Em um filme onde se acompanha a reação de pais, parentes e amigos que foram deixados para trás e não entendem o mistério em volta do desaparecimento das crianças, seria muito fácil construir aí um “filme de terror de luto” (uma dessas tendências desde que a A24 descobriu que isso era porta de entrada para uma espécie de “terror sério”, “inteligente”, “de gente grande”). É o psicologismo do mal, onde deixa-se de fora o que torna o terror um gênero muito relacionável - as vísceras, as entranhas, o medo irracional e primitivo da morte - em prol dessas metáforas chatas sobre luto e trauma. Aqui, não. Perde-se pouco tempo na retratação da dor, não tem Josh Brolin catarrento abraçado ao ursinho do filho que desapareceu. Antes, todo mundo da cidade tem ódio. Ódio da ineficácia da polícia, ódio dos possíveis culpados que ainda desconhecem. Falta ódio ao terror contemporâneo, assim como falta esse senso de diversão que Cregger entende bem.
Do que ele entende bem também é de câmera, munindo-se de uma fotografia que sabe através das cores conduzir o olhar e as emoções do espectador, e a partir da mise-en-scène conduzir sua história com uma passividade enervante, sem nunca deixar de ser elegante na maneira como resolve a movimentação de tudo o que está em quadro.
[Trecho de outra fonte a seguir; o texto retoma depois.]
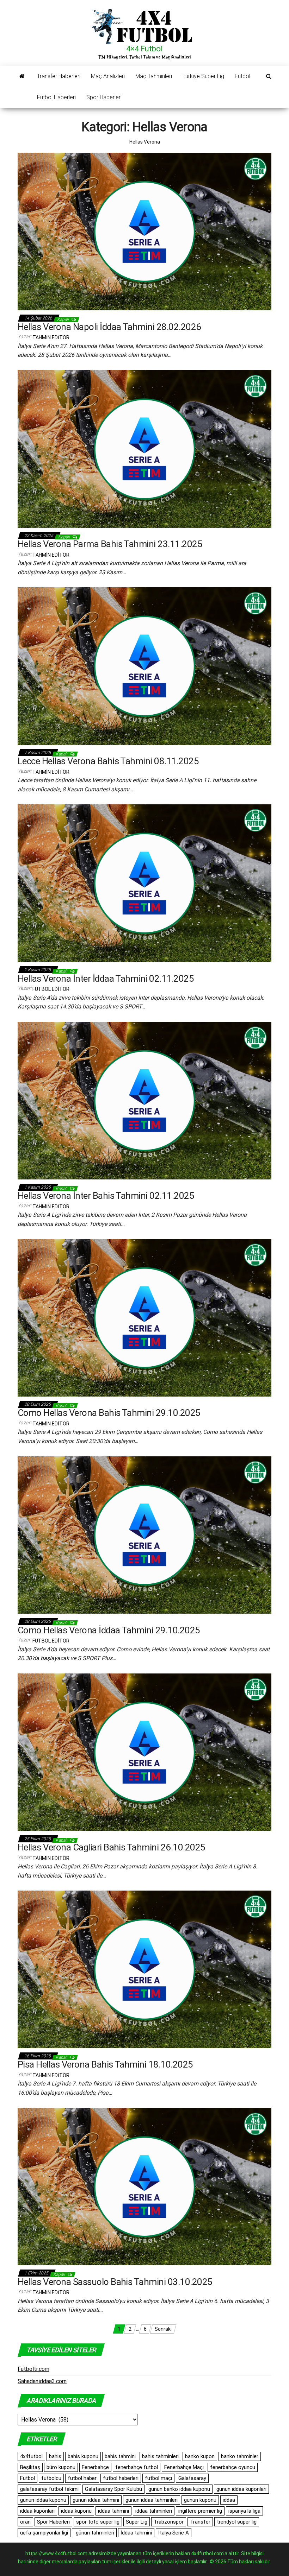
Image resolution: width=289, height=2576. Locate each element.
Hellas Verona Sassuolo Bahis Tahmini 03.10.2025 (115, 2282)
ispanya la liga (244, 2511)
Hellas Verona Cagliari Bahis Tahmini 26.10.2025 (111, 1847)
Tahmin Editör (50, 337)
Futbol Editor (50, 989)
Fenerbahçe (95, 2467)
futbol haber (82, 2478)
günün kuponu (200, 2500)
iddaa (229, 2500)
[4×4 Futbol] (22, 76)
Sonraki (163, 2329)
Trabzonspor (169, 2522)
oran (25, 2522)
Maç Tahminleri (153, 76)
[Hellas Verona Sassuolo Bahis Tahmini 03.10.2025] (144, 2186)
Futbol (242, 76)
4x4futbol (31, 2456)
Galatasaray (192, 2478)
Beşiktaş (30, 2467)
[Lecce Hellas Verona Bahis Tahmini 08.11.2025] (144, 666)
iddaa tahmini (113, 2511)
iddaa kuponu (76, 2511)
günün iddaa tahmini (96, 2500)
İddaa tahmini (136, 2533)
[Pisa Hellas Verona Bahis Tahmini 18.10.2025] (144, 1969)
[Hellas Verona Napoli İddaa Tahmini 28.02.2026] (144, 231)
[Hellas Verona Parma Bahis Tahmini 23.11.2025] (144, 448)
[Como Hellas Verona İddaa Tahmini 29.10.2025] (144, 1534)
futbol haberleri (121, 2478)
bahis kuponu (83, 2456)
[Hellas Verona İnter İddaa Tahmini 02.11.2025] (144, 883)
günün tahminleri (94, 2533)
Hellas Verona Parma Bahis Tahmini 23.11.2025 (110, 544)
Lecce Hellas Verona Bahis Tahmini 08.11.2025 (108, 761)
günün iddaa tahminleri (151, 2500)
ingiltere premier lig (200, 2511)
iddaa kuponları (37, 2511)
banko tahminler (239, 2456)
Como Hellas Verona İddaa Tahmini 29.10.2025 (109, 1630)
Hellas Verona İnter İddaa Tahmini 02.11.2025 (106, 978)
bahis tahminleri (160, 2456)
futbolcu (51, 2478)
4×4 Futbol (144, 48)
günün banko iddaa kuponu (179, 2489)
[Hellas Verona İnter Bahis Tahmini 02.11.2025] (144, 1100)
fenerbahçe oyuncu (232, 2467)
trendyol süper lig (237, 2522)
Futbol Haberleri (56, 97)
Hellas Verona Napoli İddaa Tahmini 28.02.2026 (109, 327)
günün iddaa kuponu (43, 2500)
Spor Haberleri (104, 97)
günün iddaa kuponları (241, 2489)
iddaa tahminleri (153, 2511)
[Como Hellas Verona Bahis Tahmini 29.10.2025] (144, 1317)
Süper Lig (136, 2522)
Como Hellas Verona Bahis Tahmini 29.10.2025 (109, 1412)
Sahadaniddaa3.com (42, 2381)
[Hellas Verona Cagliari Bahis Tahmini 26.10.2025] (144, 1752)
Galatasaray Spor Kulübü (113, 2489)
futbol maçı (158, 2478)
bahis (55, 2456)
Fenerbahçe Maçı (184, 2467)
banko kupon (200, 2456)
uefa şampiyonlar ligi (44, 2533)
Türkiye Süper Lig (203, 76)
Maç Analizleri (108, 76)
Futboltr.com (33, 2369)
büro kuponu (61, 2467)
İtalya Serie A (173, 2533)
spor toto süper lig (97, 2522)
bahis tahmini (120, 2456)
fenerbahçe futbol (136, 2467)
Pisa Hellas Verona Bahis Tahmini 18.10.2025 (105, 2064)
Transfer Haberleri (58, 76)
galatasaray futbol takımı (49, 2489)
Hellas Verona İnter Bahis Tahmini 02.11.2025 (106, 1195)
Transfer (200, 2522)
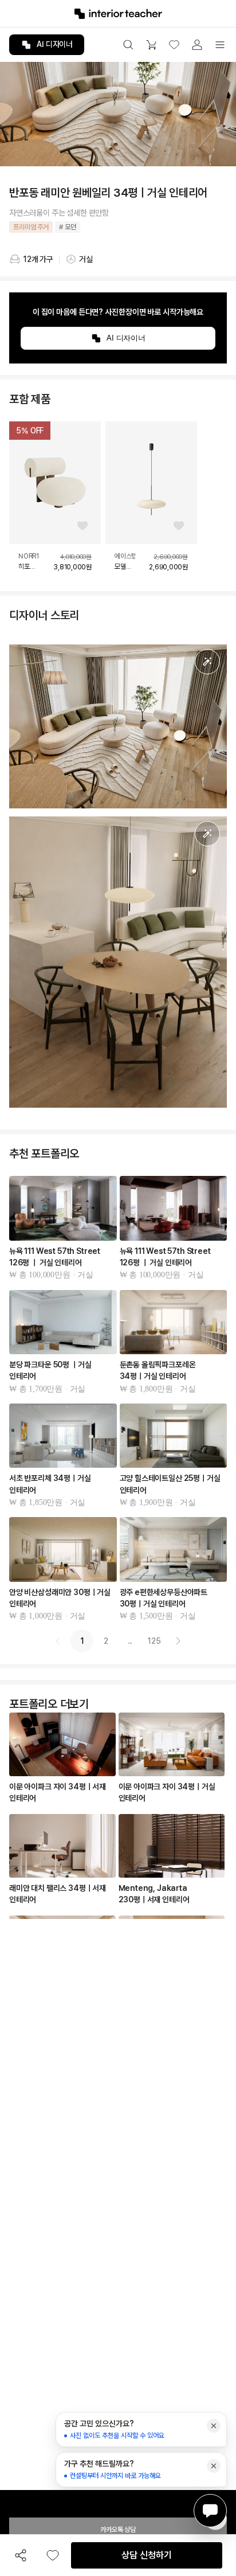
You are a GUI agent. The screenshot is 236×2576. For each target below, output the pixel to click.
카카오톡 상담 (118, 2530)
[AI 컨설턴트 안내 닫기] (214, 2426)
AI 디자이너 (55, 44)
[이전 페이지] (57, 1640)
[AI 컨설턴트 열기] (210, 2510)
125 (154, 1640)
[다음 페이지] (178, 1640)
Cregger tem essa qualidade rara que hoje em dia poucas pessoas parecem valorizar no cinema de terror em detrimento dos temas que os filmes vão tratar: sabe pensar imagens. É um filme de câmera classuda e planos bem compostos, que só movimenta quando sabe que o deslocamento do olhar potencializará o que está sendo visto, ao mesmo tempo que nunca deixa de entender o valor de um plano estático (ou do velho feijão com arroz do plano e contraplano para se filmar diálogo, que aqui ainda consegue extrair um susto digno do primeiro Insidious, de James Wan).
Apesar de ser um filme por vezes muito escuro, aqui tudo também está posto muito às claras, sem muito joguinho com o público. Assume que trata-se de uma história de caráter episódico, assume que acompanharemos eventos que se interseccionam a partir de diferentes pontos de vista, assume que estes personagens são pessoas reais e já não existem vilões e mocinhos, e o principal: entende-se que cada um deles, em cada bloco separado em cartelas pela montagem, enfrentará algo de sinistro em algum momento. É como uma orquestração de set piece, sempre um “agora acompanharemos fulano e em determinado momento haverá um susto”. Sabemos que o susto virá, o que permite que o diretor se delicie com a construção da antecipação - tempero essencial para um bom suspense.
É um filme de perturbação do status de bem estar social que esses subúrbios representam, com a diferença de que aqui o motor reacionário que geralmente guia uma boa história de terror (a tentativa de voltar a uma ideia de paz que foi perturbada a partir do surgimento do monstro que catapulta a trama) não terá vez. No conto de fadas suburbano de Cregger nada volta a ser como antes.